DR Dake
LAS VEGAS -- The data to support the use of endovascular grafting of thoracic aortic aneurysm have come quickly, given that the procedure is only about 10 years old, Michael D. Dake, M.D., said at a meeting on vascular interventions sponsored by Medical Media Communications.
All the current data from clinical trials and patient registries indicate that success rates are as good as open surgery, if not better, said Dr. Dake, chairman of the department of radiology at the University of Virginia, Charlottesville.
The first grafting device for thoracic aneurysm, the GORE TAG Thoracic Endoprosthesis, was approved by the Food and Drug Administration in March of this year.
Patient registry data suggest that even in 2000, results were at least as good as open surgery, said Dr. Dake.
The registry includes data on 1,180 patients. The data indicate that 30-day mortality was 2.8% and that the 2.5%, rate of paraplegia--the most common specific complication after stroke (also 2.8%)--was less than the mortality rate.
The rate of type II endoleaks was 24%.
The mortality and stroke rates point up the fact that there is a substantial risk of embolism with the procedure, one that might be solved in the future by smaller, more compact devices, he noted.
The data also show that paraplegia frequently can be delayed following this procedure, Dr. Dake said. In 43% of cases, it occurred later, sometimes by as much as a week.
"The rule, more than the exception, is that when paraplegia does occur, it is not immediate," Dr. Dake said.
Prior to this experience, many would have predicted that the paraplegia rate would be higher than the mortality rate, so this is welcome news, he said.

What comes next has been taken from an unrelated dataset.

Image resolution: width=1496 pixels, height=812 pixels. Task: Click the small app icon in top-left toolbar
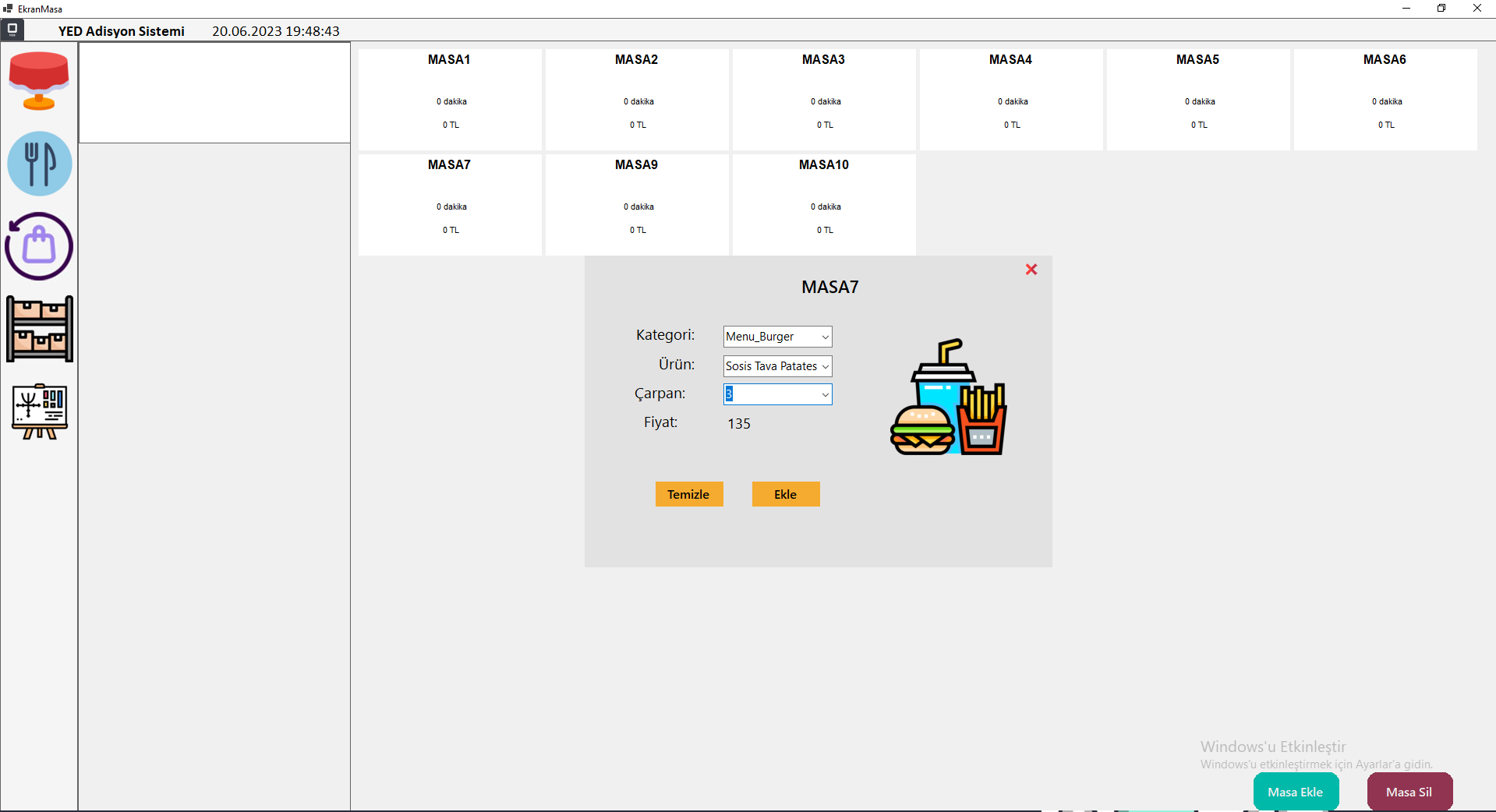click(12, 30)
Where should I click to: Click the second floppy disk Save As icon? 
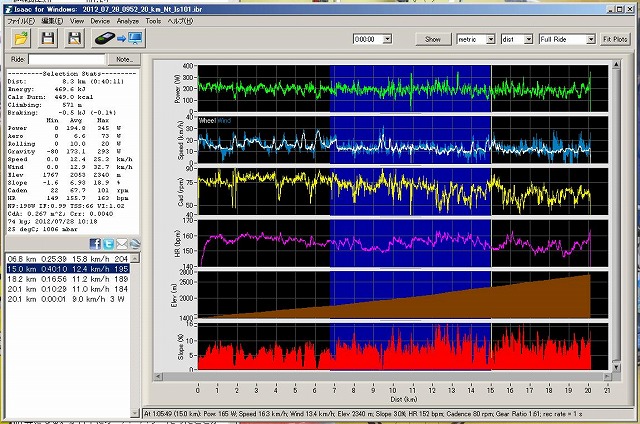pos(74,38)
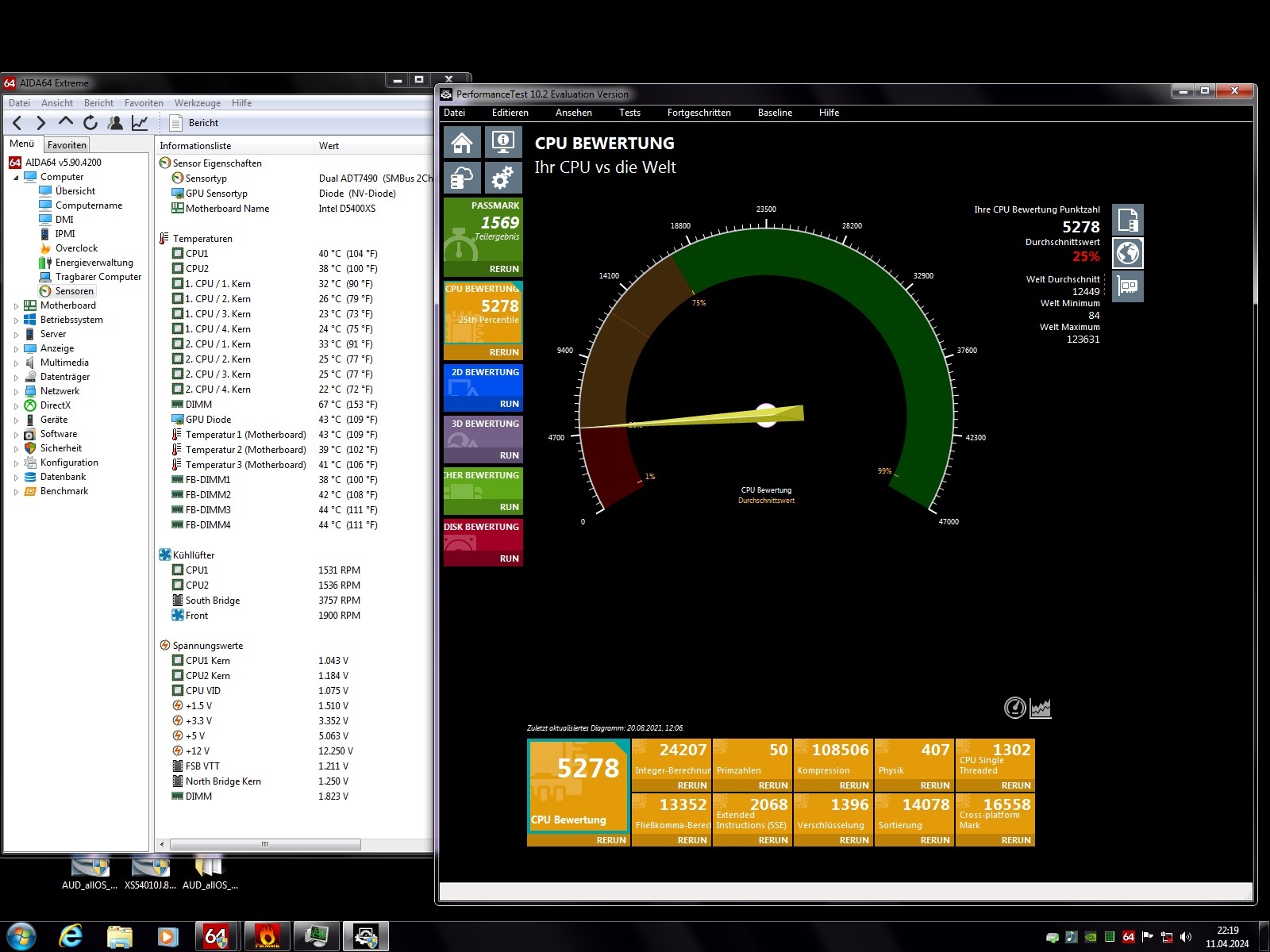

Still, it indicates that proceduralists need to be vigilant about keeping the patient's blood pressure up and spinal collateral channels perfused, and that the ICU staff needs to be aware that the paraplegia can be delayed.
The trial of the Gore TAG device used by the FDA in its approval process showed results for the device that were significantly better than those for open surgery, Dr. Dake said.
Although the all-cause mortality rate at 2 years has not differed significantly in the group treated endovascularly, compared with the group treated with open surgery, this probably reflects the fact that the patients were selected, not randomized.
Many of those patients treated endovascularly also were not good surgical candidates.
In other measures, there were dramatic differences. In aneurysm-related mortality, the rate was 97% in the endovascular group at 1 year, compared with 90% in the surgery group, and that difference has continued out to 2 years.
The paraplegia rate was 3% in the endovascular group versus 14% in the surgery patients. The stroke rate was 5% versus 10%, and enlargement occurred in 3% versus 10%. Moreover, both the overall time spent in the hospital and in the ICU were reduced by days.
One important way in which treating thoracic aneurysms differs from treating abdominal aneurysms is that often it is not possible to completely address the thoracic aneurysm, and as a result, the aneurysm progresses over time, Dr. Dake also said.
"If the patient lives long enough, there is going to be progression. That is the natural history," he said.
PATIENT REGISTRY DATA SUGGEST THAT EVEN IN 2000, ENDOVASCULAR GRAFTING RESULTS WERE AT LEAST AS GOOD AS OPEN SURGERY.